Data shown
=======

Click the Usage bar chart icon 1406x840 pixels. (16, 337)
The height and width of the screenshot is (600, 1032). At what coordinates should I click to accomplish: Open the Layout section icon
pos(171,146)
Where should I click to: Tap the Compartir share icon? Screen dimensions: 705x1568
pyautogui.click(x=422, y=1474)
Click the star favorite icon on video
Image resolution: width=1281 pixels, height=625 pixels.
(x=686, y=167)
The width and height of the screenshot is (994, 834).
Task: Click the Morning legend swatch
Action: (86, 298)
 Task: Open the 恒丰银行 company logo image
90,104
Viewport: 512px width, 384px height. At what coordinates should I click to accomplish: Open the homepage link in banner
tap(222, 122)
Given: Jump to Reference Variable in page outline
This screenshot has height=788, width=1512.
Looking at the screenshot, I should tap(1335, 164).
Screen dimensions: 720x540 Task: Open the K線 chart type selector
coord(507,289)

=======

Directions
Lines from the one containing "Viewport: 512px width, 384px" through the end of the entries above must be copied exactly; include both ends and no other lines.

Solution to this problem
Viewport: 512px width, 384px height. At what coordinates should I click to accomplish: Open the homepage link in banner
tap(222, 122)
Given: Jump to Reference Variable in page outline
This screenshot has height=788, width=1512.
Looking at the screenshot, I should tap(1335, 164).
Screen dimensions: 720x540 Task: Open the K線 chart type selector
coord(507,289)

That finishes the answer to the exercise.